Popeye, Spinach, and Data Quality
/As a kid, one of my favorite cartoons was Popeye the Sailor, who was empowered by eating spinach to take on many daunting challenges, such as battling his brawny nemesis Bluto for the affections of his love interest Olive Oyl, often kidnapped by Bluto.
I am reading the book The Half-life of Facts: Why Everything We Know Has an Expiration Date by Samuel Arbesman, who explained, while examining how a novel fact, even a wrong one, spreads and persists, that one of the strangest examples of the spread of an error is related to Popeye the Sailor. “Popeye, with his odd accent and improbable forearms, used spinach to great effect, a sort of anti-Kryptonite. It gave him his strength, and perhaps his distinctive speaking style. But why did Popeye eat so much spinach? What was the reason for his obsession with such a strange food?”

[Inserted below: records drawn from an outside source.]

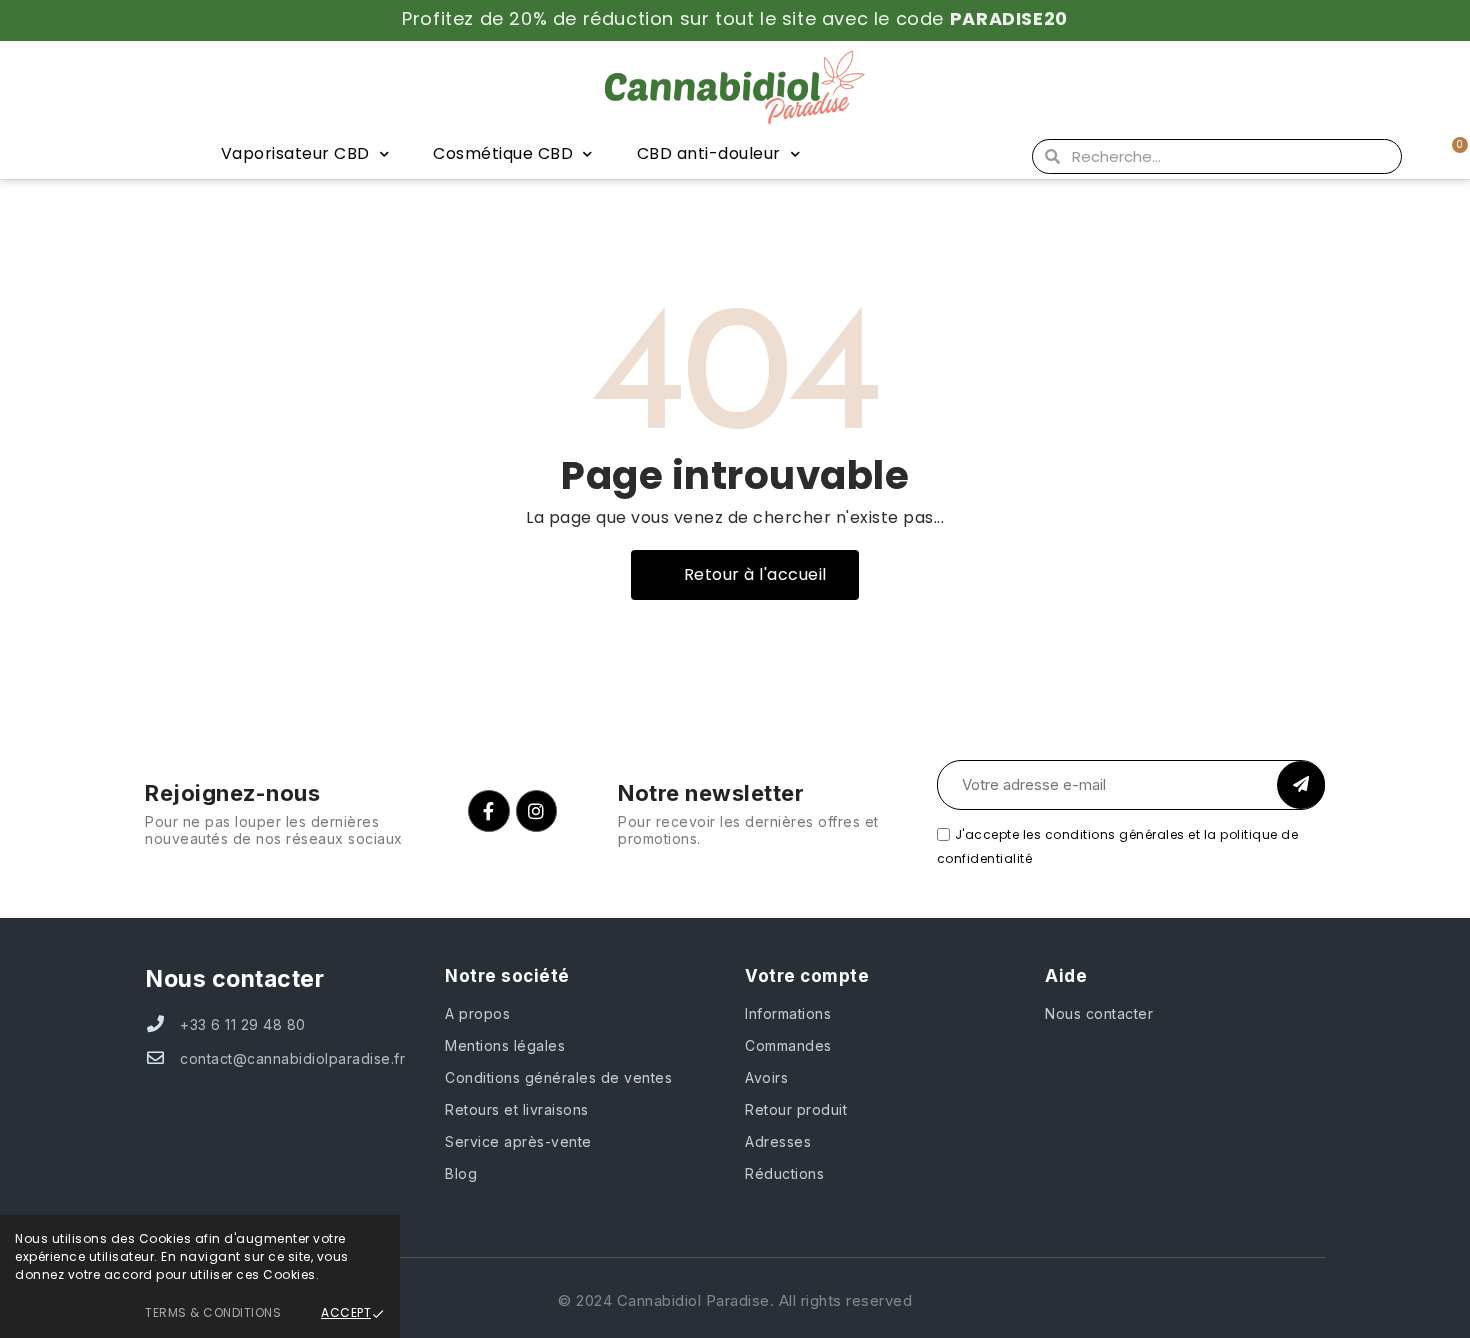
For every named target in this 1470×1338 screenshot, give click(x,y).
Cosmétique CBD (503, 153)
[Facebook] (489, 811)
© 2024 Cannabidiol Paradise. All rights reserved (735, 1300)
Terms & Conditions (213, 1312)
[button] (745, 575)
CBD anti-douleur (709, 153)
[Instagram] (537, 811)
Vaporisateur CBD (295, 153)
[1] (1301, 785)
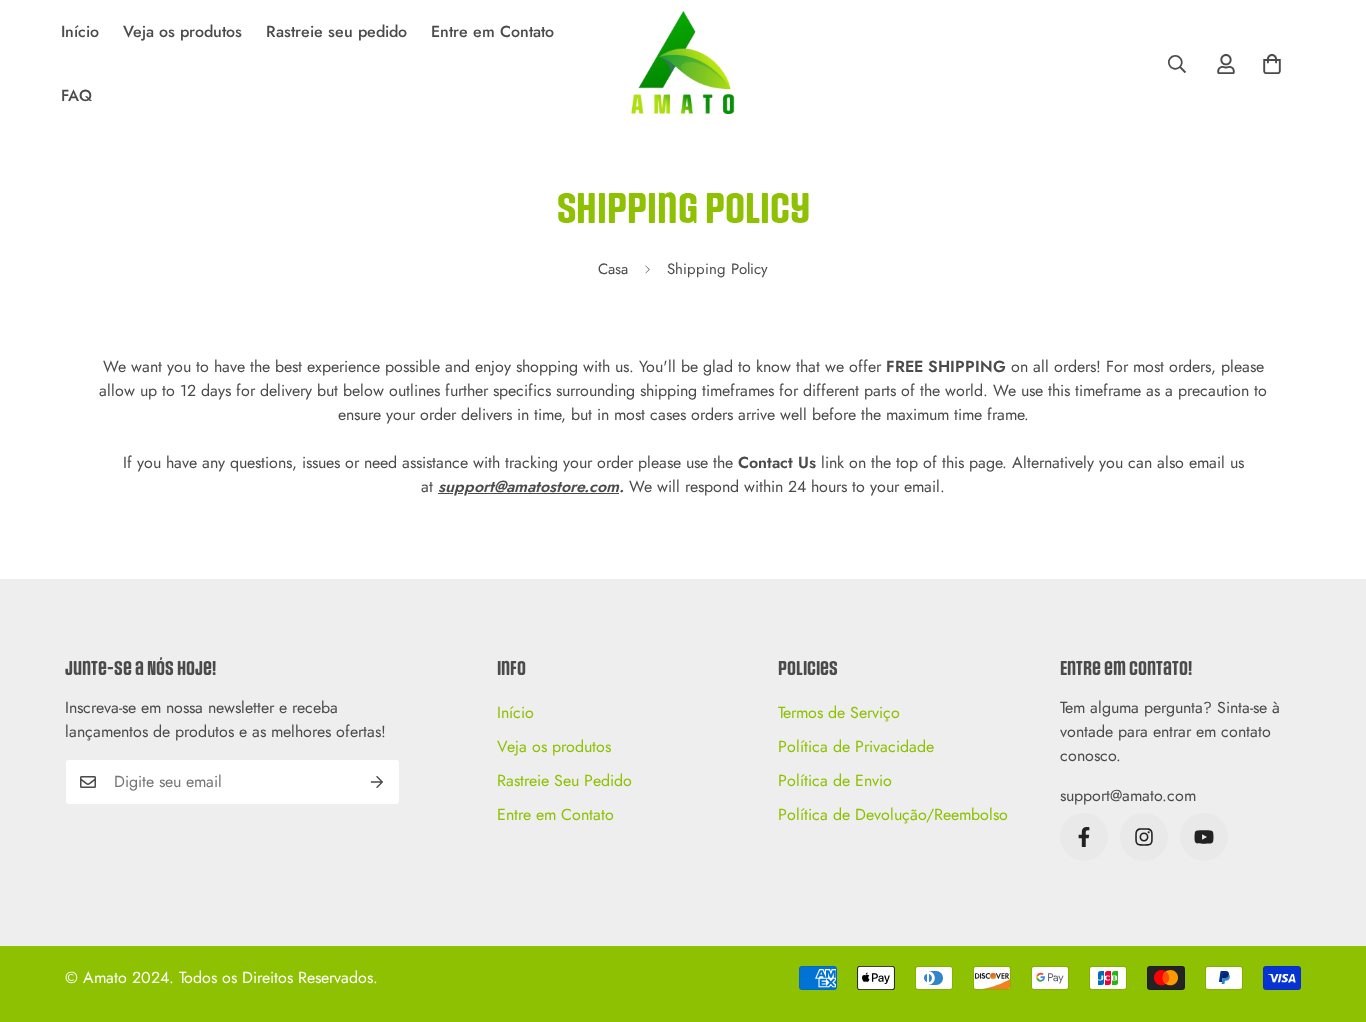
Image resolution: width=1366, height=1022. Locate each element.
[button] (1272, 64)
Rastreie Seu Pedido (564, 780)
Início (80, 31)
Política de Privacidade (856, 746)
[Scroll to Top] (1327, 913)
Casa (613, 269)
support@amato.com (1128, 795)
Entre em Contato (492, 31)
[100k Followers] (1144, 837)
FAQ (76, 95)
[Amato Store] (682, 64)
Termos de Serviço (839, 712)
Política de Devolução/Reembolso (893, 814)
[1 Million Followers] (1204, 837)
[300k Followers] (1084, 837)
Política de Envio (835, 780)
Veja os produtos (182, 31)
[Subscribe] (377, 782)
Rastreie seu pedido (336, 31)
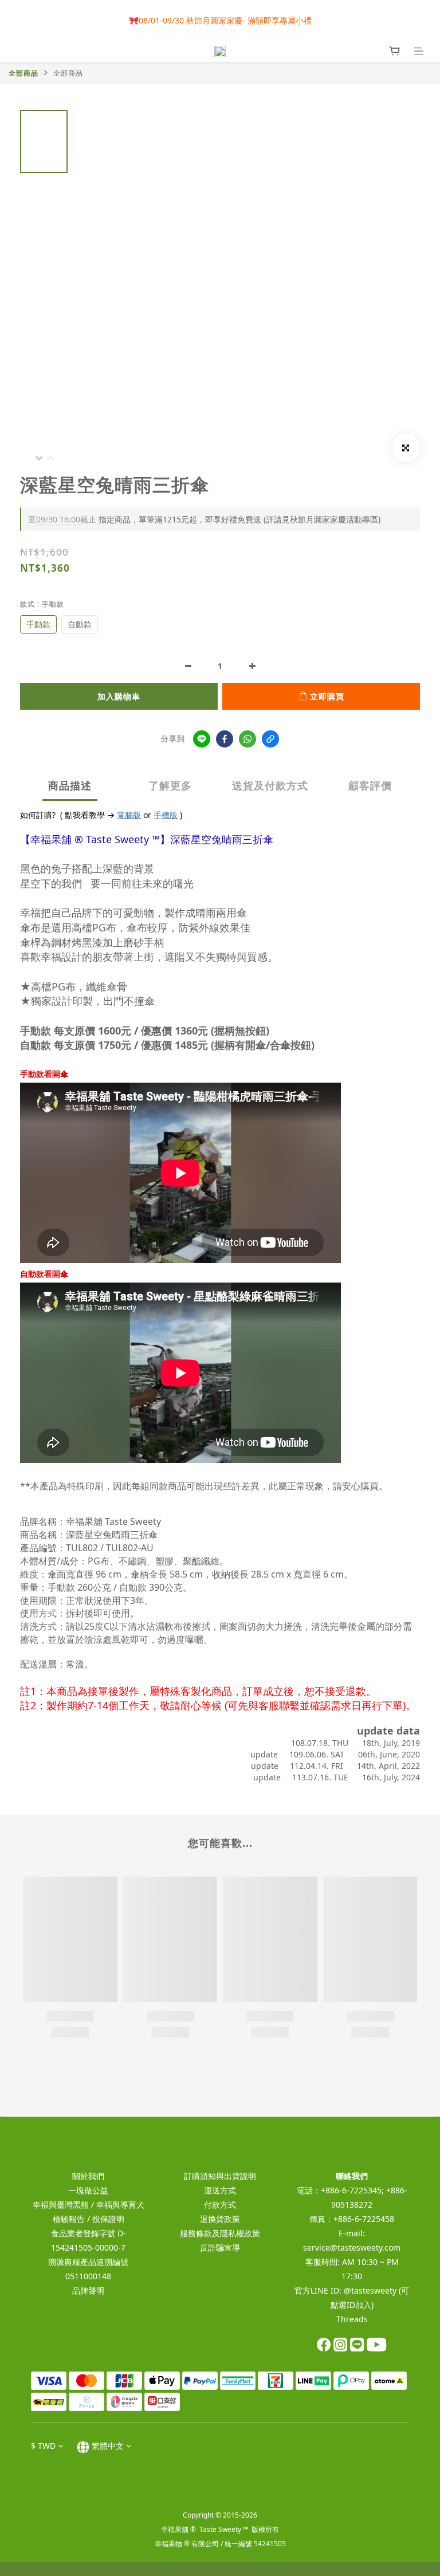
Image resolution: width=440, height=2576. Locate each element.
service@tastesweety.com (351, 2247)
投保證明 (108, 2218)
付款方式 (220, 2204)
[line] (201, 739)
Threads (352, 2319)
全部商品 (23, 73)
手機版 (166, 814)
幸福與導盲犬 (120, 2204)
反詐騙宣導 (220, 2247)
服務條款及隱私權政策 (220, 2233)
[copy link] (270, 739)
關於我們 (88, 2175)
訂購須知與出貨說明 (220, 2175)
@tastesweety (370, 2290)
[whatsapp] (247, 739)
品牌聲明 (88, 2290)
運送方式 (220, 2190)
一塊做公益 (88, 2190)
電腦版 (129, 814)
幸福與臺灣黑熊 (61, 2204)
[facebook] (224, 739)
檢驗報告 (69, 2218)
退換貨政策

The truth begins over fifty years before the comic strip made its debut. “Back in 1870,” Arbesman explained, “Erich von Wolf, a German chemist, examined the amount of iron within spinach, among many other green vegetables. In recording his findings, von Wolf accidentally misplaced a decimal point when transcribing data from his notebook, changing the iron content in spinach by an order of magnitude. While there are actually only 3.5 milligrams of iron in a 100-gram serving of spinach, the accepted fact became 35 milligrams. Once this incorrect number was printed, spinach’s nutritional value became legendary. So when Popeye was created, studio executives recommended he eat spinach for his strength, due to its vaunted health properties, and apparently Popeye helped increase American consumption of spinach by a third!”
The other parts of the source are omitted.